__RECORDS FOR PROCESSING__.
►

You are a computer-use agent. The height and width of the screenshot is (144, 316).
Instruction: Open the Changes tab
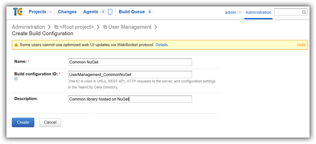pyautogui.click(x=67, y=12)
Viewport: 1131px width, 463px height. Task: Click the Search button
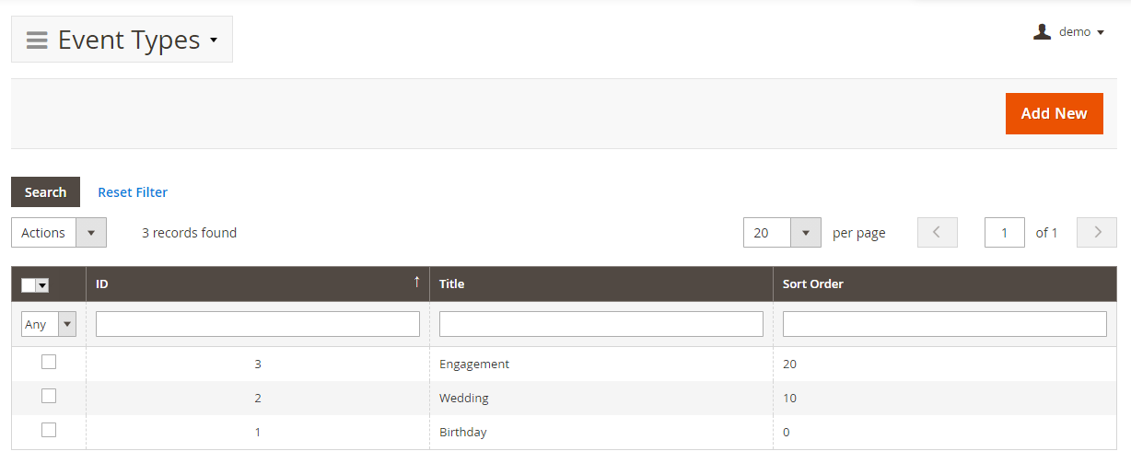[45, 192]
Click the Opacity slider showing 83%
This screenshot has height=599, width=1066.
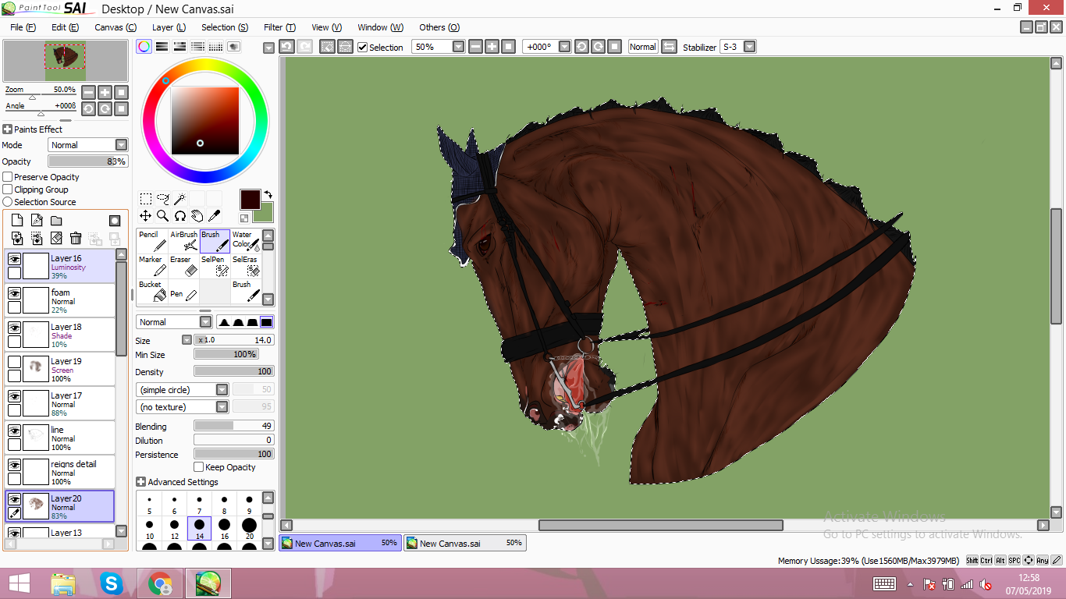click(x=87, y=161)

◄
►

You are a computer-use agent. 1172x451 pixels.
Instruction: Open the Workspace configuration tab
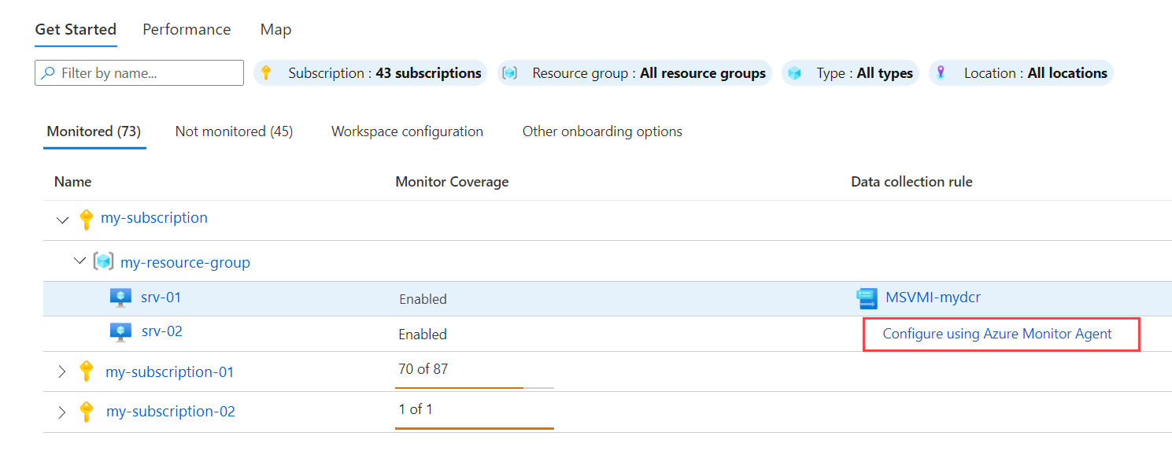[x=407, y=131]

◄
►

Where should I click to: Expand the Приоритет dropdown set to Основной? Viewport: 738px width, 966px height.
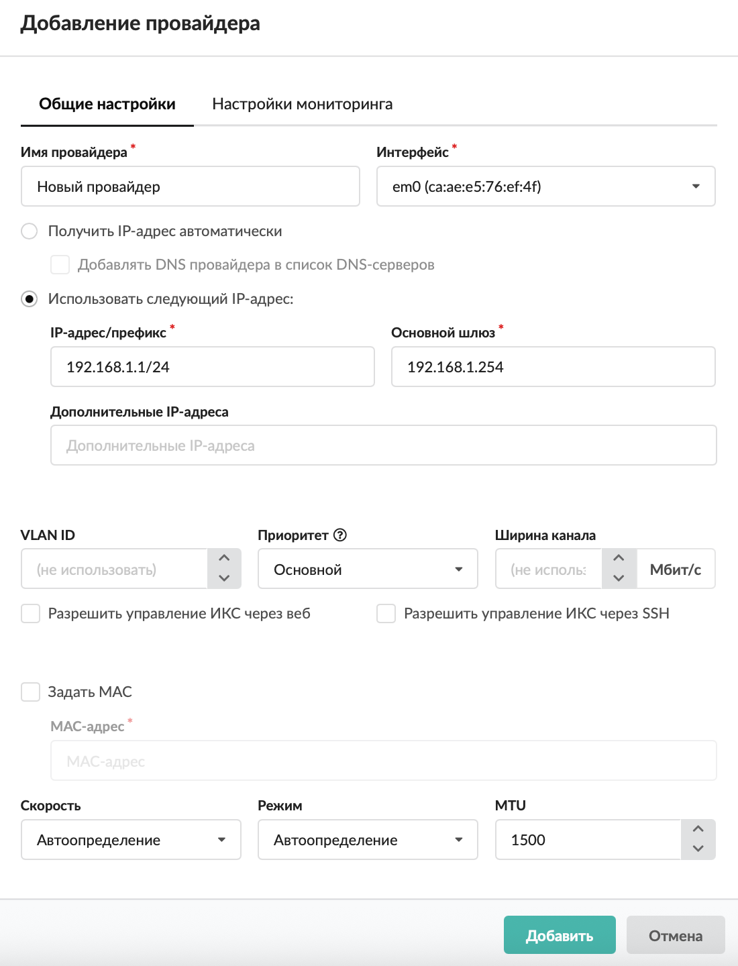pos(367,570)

◄

__TO DO__. Return, from the material above, each line holding the string "agent".

__TASK SOLUTION__.
You are a computer-use agent. The height and width of the screenshot is (144, 316).
You are a computer-use agent. 1172x451 pixels.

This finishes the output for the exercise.